Commissioner of Taipei City Department of Health Huang Shier-Chieg stated, taking the Dementia Center’s “integrated care” as an example, in fast-aging societies, more and more care models are turning in this direction. Dementia does not only involve loss of physical function, it also involves cognitive ability; a big effort is being made at present to change the name of dementia to “cognitive disorder” . Many chronic patients in long-term care gradually undergo functional decline, a process that is long and needs special medical and life care, a situation that puts extreme pressure on carers. Long-term care overseas began advocating “people first” years ago, caring for patients with a combination of health care and social care; however, at present in Taiwan, long-term care and health care are two parallel systems, resulting in patients and their families having to find resources themselves. This is why a return to patient needs should be encouraged, that is “people first”.

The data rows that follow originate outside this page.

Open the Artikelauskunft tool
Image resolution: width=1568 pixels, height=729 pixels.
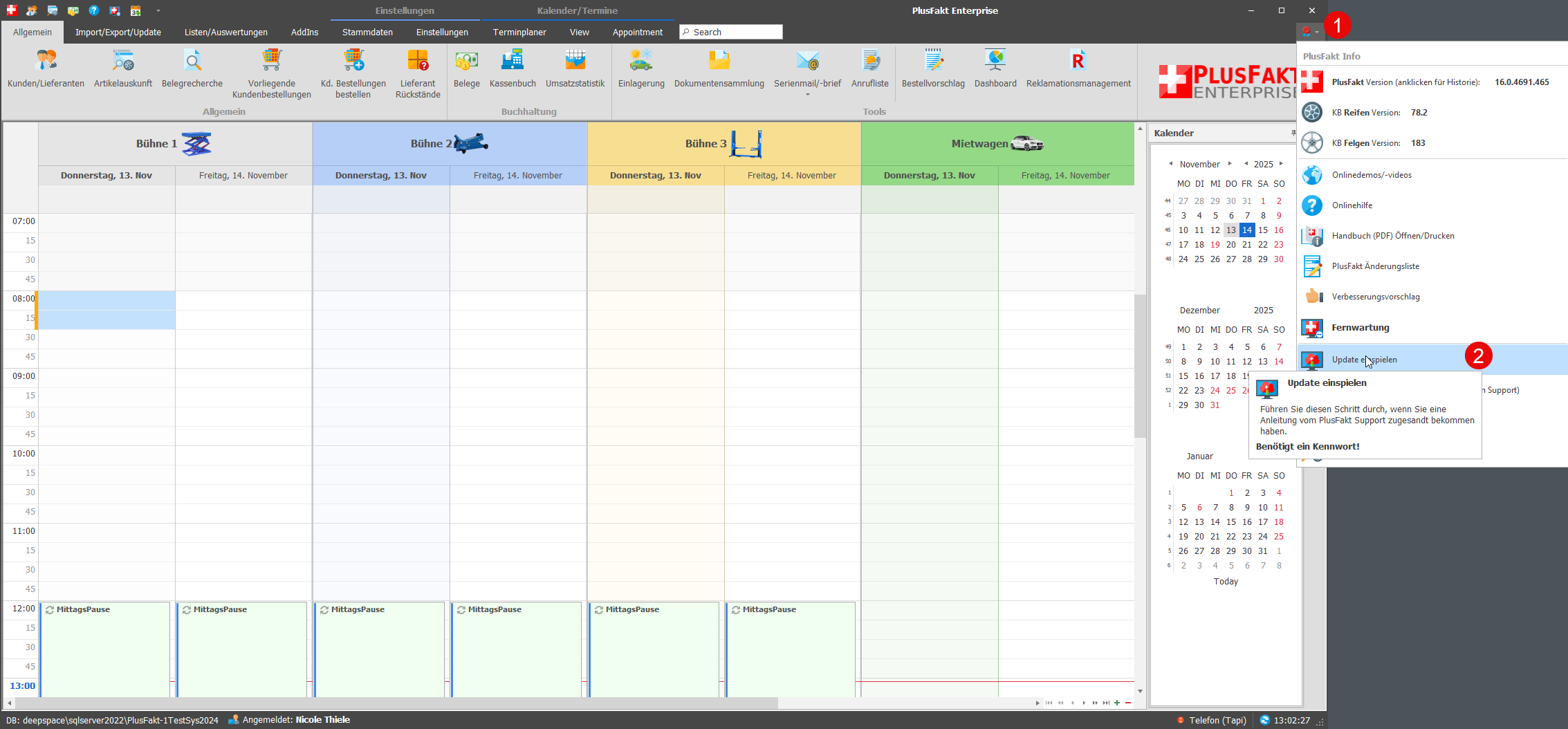(x=123, y=68)
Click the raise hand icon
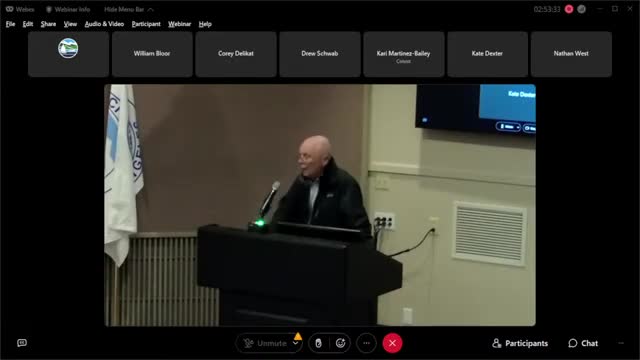 pyautogui.click(x=318, y=343)
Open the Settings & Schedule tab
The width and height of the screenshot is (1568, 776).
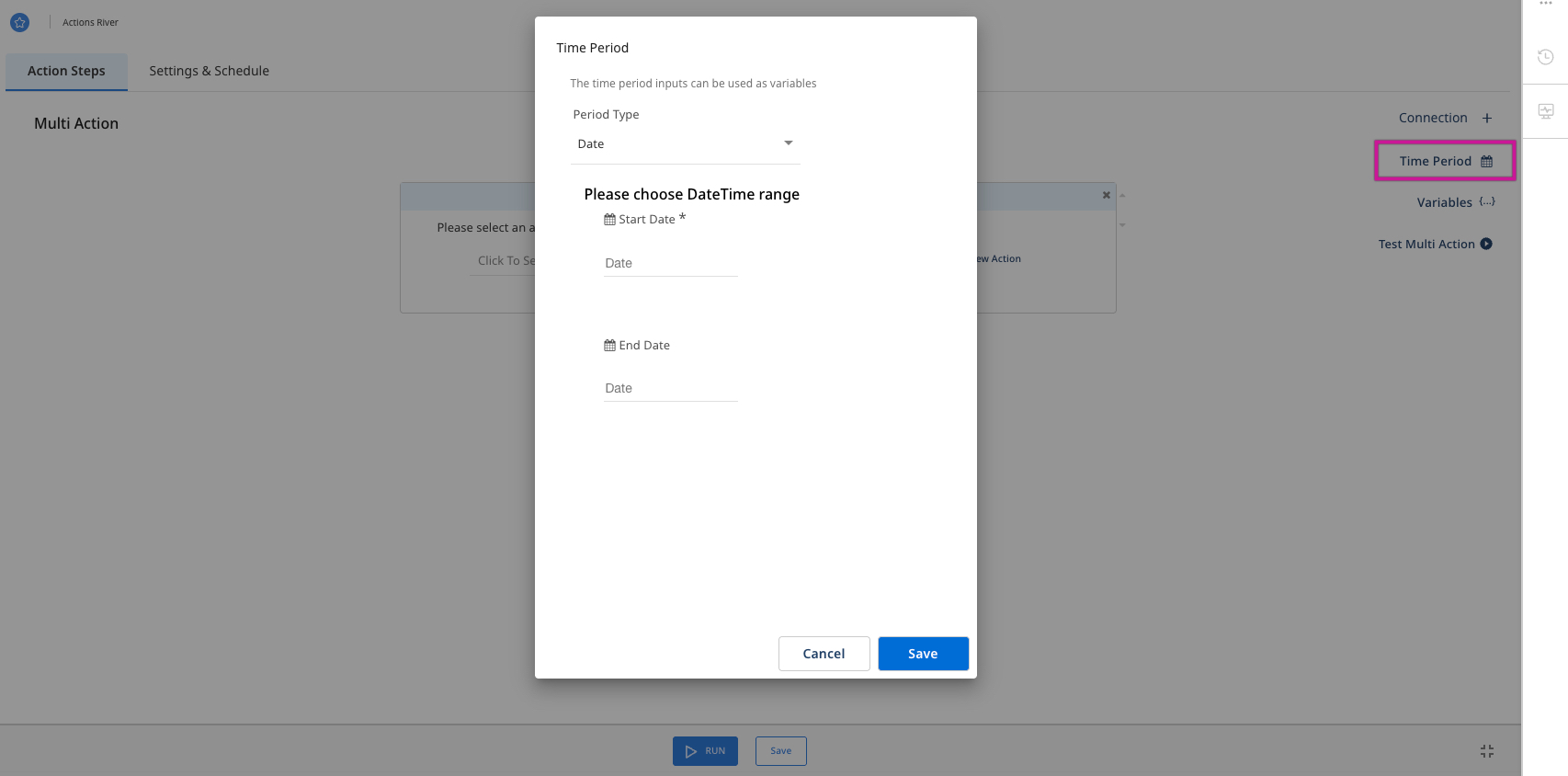[209, 71]
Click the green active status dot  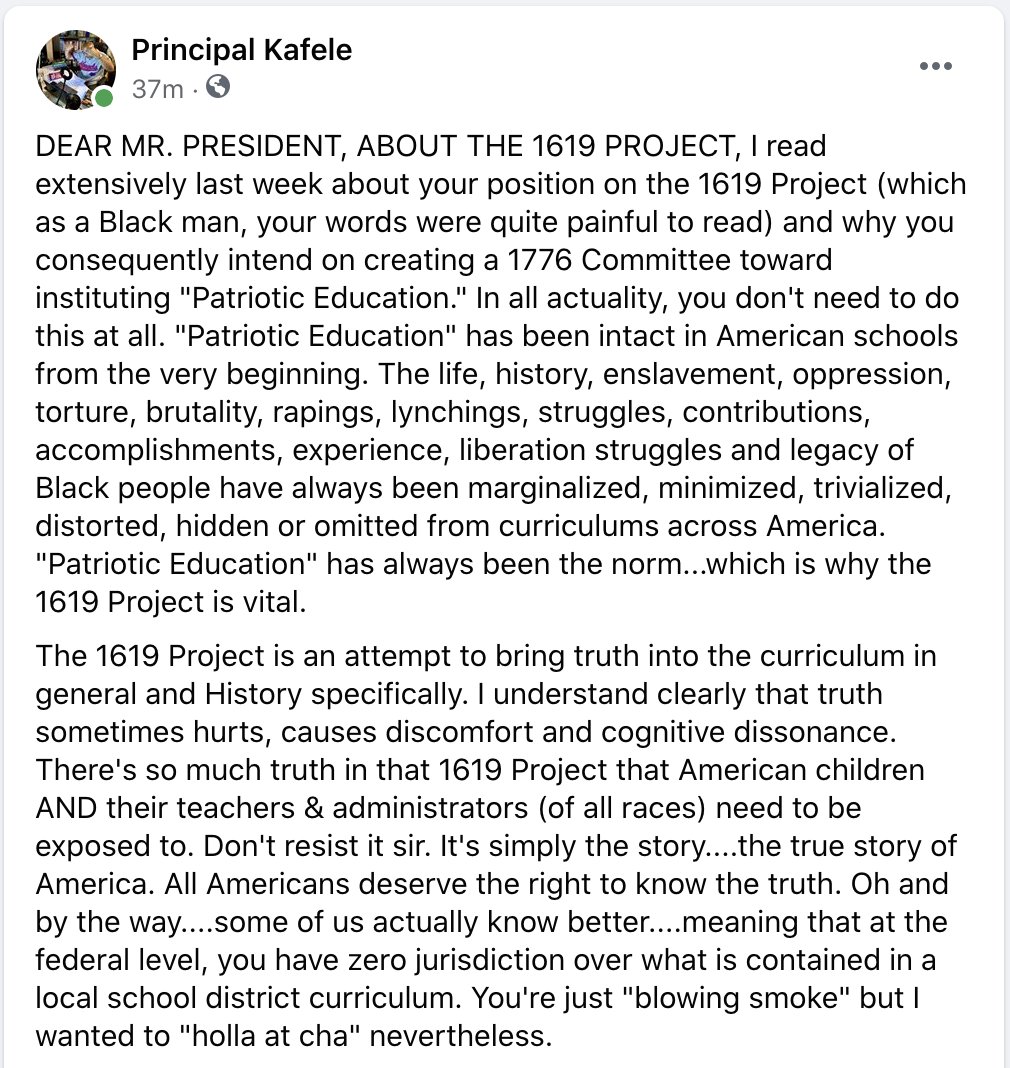[x=104, y=98]
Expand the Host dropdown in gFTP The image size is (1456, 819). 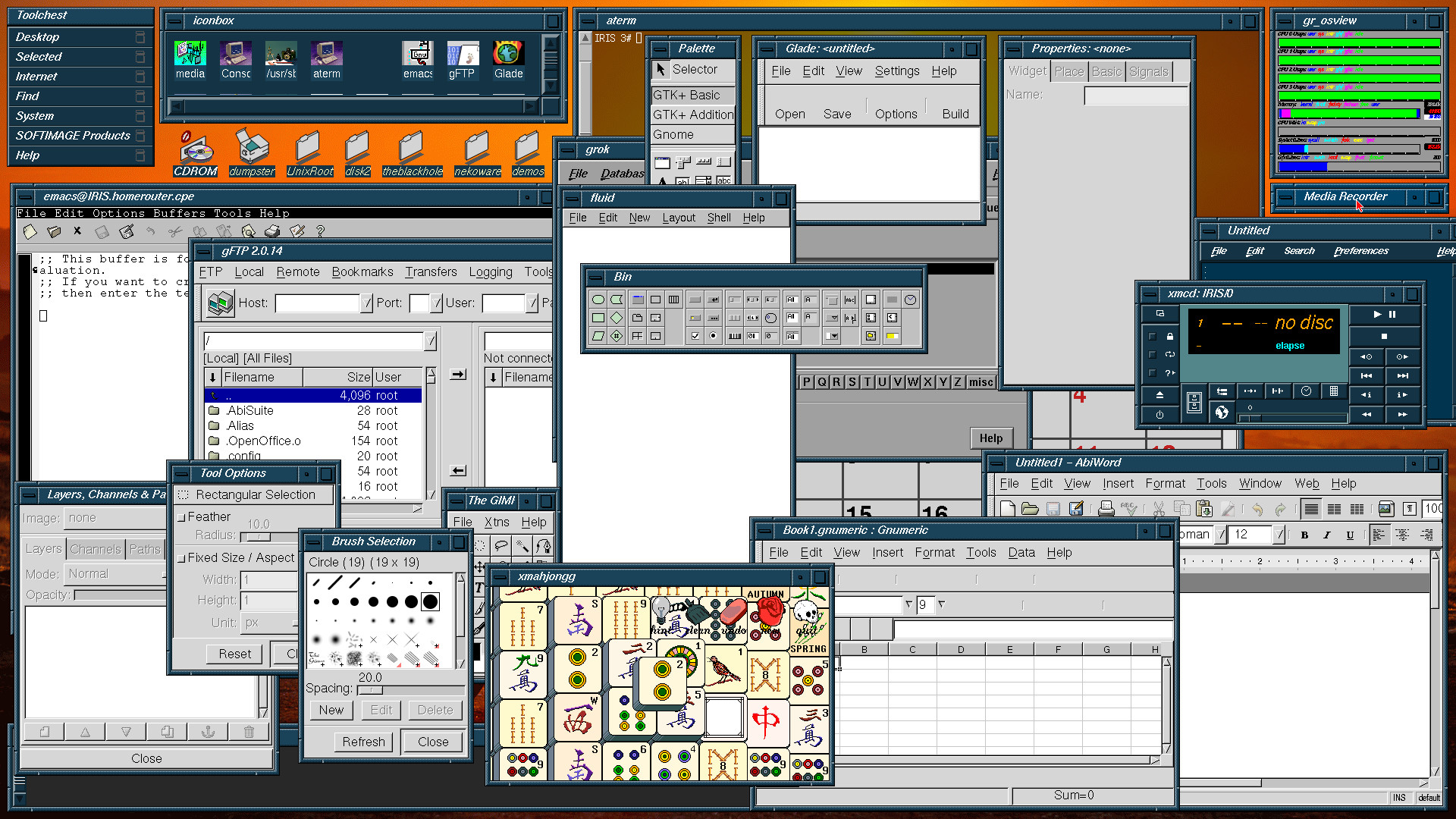(367, 303)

Superintendent Huang Sheng-Jean of Taipei City Hospital further explained that the needs of the public are the objectives we strive towards; setting out from people’s needs, not only is health care provided, the whole spectrum of life is illuminated. The Hospital was the first in Taiwan to provide birth to death, hospital to home care services; with “Social prescribing”, patients can go to museums and the National Concert Hall, their activities not restricted to dementia locations. Using the doctor-patient shared decision-making approach, “tubeless life” is promoted, using “careful hand-feeding” to allow patients who have trouble swallowing to rediscover the pleasure of food and removing the need for a nasal feeding tube. Recently, Advance Care Planning (ACP) has been introduced, the first time in Taiwan; it helps dementia sufferers arrange for the peaceful end of their life in advance. When a patient passes away, counseling also has to be provided to “care graduates”, carers who suddenly lose their direction when their relative passes away; the Hospital has trained people whose relatives died from dementia as professional volunteers, providing grief counselling on the basis of their own experience. Almost 700 people have completed training thus far.

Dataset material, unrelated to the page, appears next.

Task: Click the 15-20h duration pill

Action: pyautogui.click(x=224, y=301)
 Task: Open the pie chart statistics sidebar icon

The most basic principle of Taipei City Hospital is “taking care of people in the community”, returning to the essence of life and creating life and living that are more meaningful; every aspect of life has to be taken into account. A public hospital should play the role of an integrator, with the families of dementia sufferers at the center, using the public-private partnership model to bring in medical care, long-term care, culture, education, technology and NPOs to build inter-disciplinary integrated services. If a good model can be established, in future all long-term care and chronic diseases can be handled on its basis, creating a Taipei style future characterized by “dignity, autonomy, equality and continuous care”.